Director Nisha Ganatra has a rote house style more interested in focusing on the character interactions than recreating the magical feeling of creating a nightly television show. Unfortunately and despite so many promising elements, what almost sinks the uneven film is so many competing, contradictory elements that make it hard to enjoy the natural talents of its cast and Kaling's trademark wit for the material.
We must accept that Newbury was somehow able to cement her status as a network late night talk show icon for twenty-eight years due to a David Letterman style dedication to excellence at all costs yet the quality of her show has severely suffered over the last decade due to irrelevance as she basically has nothing to do with her staff or writers while still resisting hiring any women or non-white men thanks to internalized sexism.
Kaling and Ganatra flirt with conventional romantic comedy elements in the form of Hugh Dancy and Reid Scott's stand-up and writer characters as they both play slightly different versions of the same rom-com love interest archetype. That's quickly abandoned for a late third act revelation and so many unnecessary plot points that drag the Devil Wears Prada style face-off between Molly and Katherine down.

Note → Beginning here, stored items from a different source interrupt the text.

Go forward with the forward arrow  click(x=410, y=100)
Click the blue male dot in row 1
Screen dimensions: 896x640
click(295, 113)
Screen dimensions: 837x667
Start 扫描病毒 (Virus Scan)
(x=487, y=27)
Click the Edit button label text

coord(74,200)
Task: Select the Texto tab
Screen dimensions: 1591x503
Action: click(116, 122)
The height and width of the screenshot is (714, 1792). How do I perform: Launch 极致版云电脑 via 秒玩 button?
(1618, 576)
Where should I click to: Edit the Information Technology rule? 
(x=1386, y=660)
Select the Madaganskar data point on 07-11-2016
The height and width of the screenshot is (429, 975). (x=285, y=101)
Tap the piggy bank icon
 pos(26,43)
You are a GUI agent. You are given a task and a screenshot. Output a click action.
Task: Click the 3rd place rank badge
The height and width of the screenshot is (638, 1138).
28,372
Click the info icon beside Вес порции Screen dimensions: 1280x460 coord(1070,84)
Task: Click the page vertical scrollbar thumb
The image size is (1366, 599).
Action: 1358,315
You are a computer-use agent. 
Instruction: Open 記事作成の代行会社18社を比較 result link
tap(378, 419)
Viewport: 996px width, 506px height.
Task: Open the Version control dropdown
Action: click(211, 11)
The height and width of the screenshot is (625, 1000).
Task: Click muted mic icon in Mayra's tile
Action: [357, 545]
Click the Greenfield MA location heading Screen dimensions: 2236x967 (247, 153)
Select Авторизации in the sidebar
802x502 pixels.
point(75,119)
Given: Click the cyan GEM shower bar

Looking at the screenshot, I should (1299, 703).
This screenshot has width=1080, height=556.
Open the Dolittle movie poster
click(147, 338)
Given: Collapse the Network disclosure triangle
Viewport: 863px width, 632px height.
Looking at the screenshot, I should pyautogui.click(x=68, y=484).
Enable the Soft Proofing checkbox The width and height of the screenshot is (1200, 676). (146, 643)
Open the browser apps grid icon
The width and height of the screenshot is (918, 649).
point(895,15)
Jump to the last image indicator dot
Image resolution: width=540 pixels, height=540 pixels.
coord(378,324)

Another tough impediment for the film is the actual dramatized comedy bits themselves shown within the film are painfully unfunny when they're supposed to be hilarious. It's no coincidence no one immediately involved in the film came from that very specific television culture of late night comedy or, alternatively, the stand-up world.
None of the monologue jokes, sketches, or "viral" videos are believably funny. Some of the guest interactions are awkward and the whole late night talk show aesthetic never feels real unlike the genuine dialogue scenes in the writers' room or the protégé/mentor relationship between Kaling and Thompson.
Late Night expresses both the fantasy of progress in the workplace with the crushing realities of inequality in the entertainment industry. The comedic material Kaling mines is ripe but there are far too many underdeveloped plot buy-ins that frankly don't matter and tediously sidetrack the real focus of the winning non-romantic relationship at its core.